Section 9(1) of the Defamation Law of Lagos State provides that, it is a defence to an action for defamation for the defendant to show that the imputation conveyed by the statement complained of is substantially true.
2. Fair Comment – It is a defence to an action for libel that the words complained of are fair comments made in good faith and without malice on a matter of public interest. A person is not only entitled to hold his own opinion but it must be his honest opinion based upon true facts. Before a comment can be said to be fair the truth of the facts upon which it is predicated upon must first be established. This defence is not available only to journalists and newspapers but also to everyone.
The basic requirements of the defence of fair comment are that such comment:
- Must be of public interest.
- Must be based upon facts truly stated.
- Must be a comment or opinion and not an assertion of facts.
- Must be honestly made.
Section 10(1) of the Defamation Law of Lagos State states that it is a defence to an action for defamation for the defendant to show that the following conditions are met –
- That the statement complained of was a statement of opinion.
- That the statement complained of indicated whether in general or specific terms, the basis of the opinion.
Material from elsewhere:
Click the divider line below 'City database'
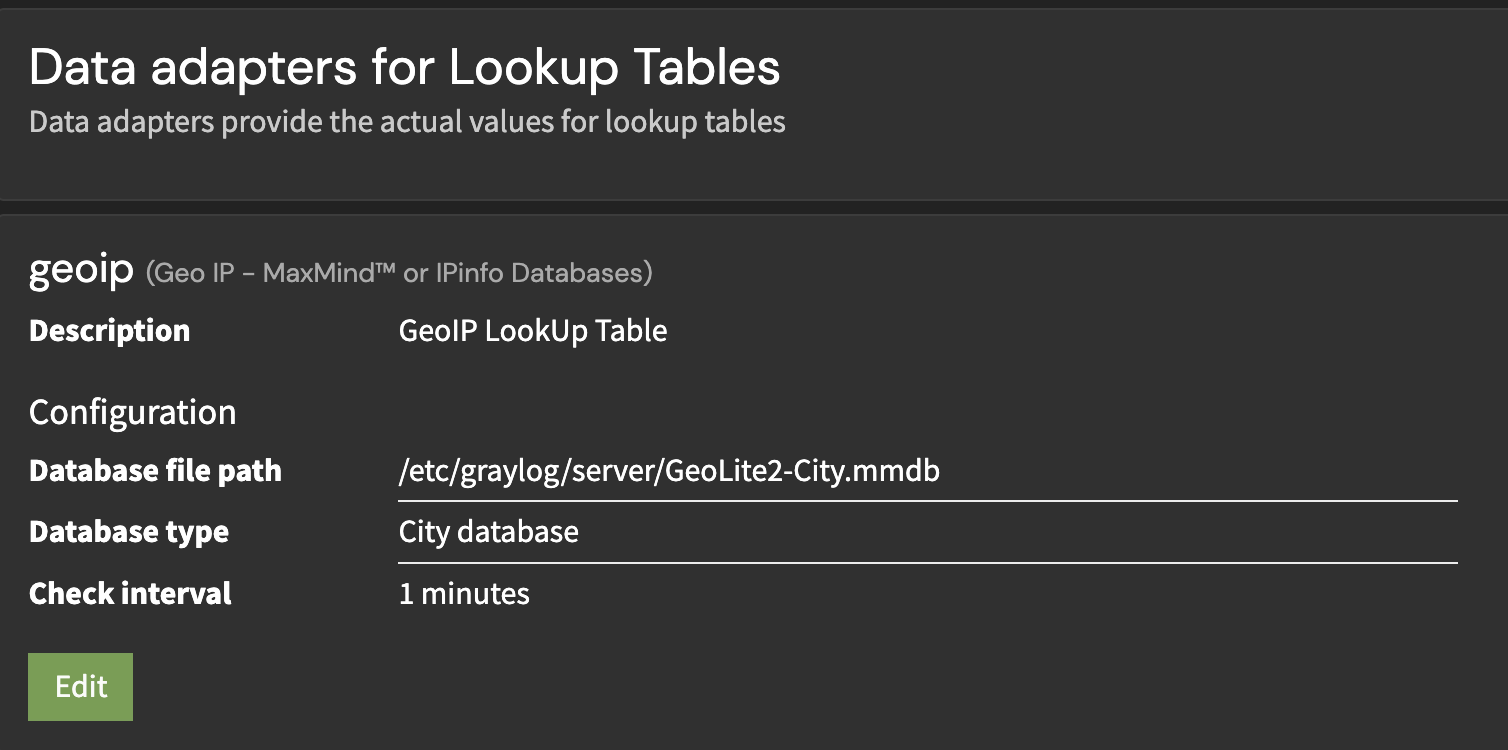 (927, 563)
- That the honest person could have held the opinion on the basis of
– any fact which existed at the time the statement complained of was published; or
– anything asserted to be a fact in a privileged statement published before the statement complained of.
3. Absolute Privilege – The defence of absolute privilege is a complete bar to an action for defamation no matter how false or malicious the words complained of may be. The reason for this is expediency.
- Statements made in the course of and with reference to judicial proceedings by a Judge, a Magistrate, a Legal practitioner, a party or witness are absolutely privileged.
- Statements made during legislative proceedings at the National Assembly or at the State Houses of Assembly.
- Statements made during Executive proceedings – Federal Executive Council (FEC) Meetings, State Executive Council Meetings, Federal Capital Territory Administration (FCTA) Meetings etc.
Under Section 176 of the Torts Law of Anambra State, publication of a defamatory matter by a husband to his wife, a wife to her husband or a wife to another wife both of whom are married to the same person shall be absolutely privileged.
4. Section 12(2) of the Defamation Law of Lagos State, has provided a defence for Website operators for the publication of defamatory statements. The Law provides that, it is a defence for the operator to show that it was not the operator who posted the statement on the website.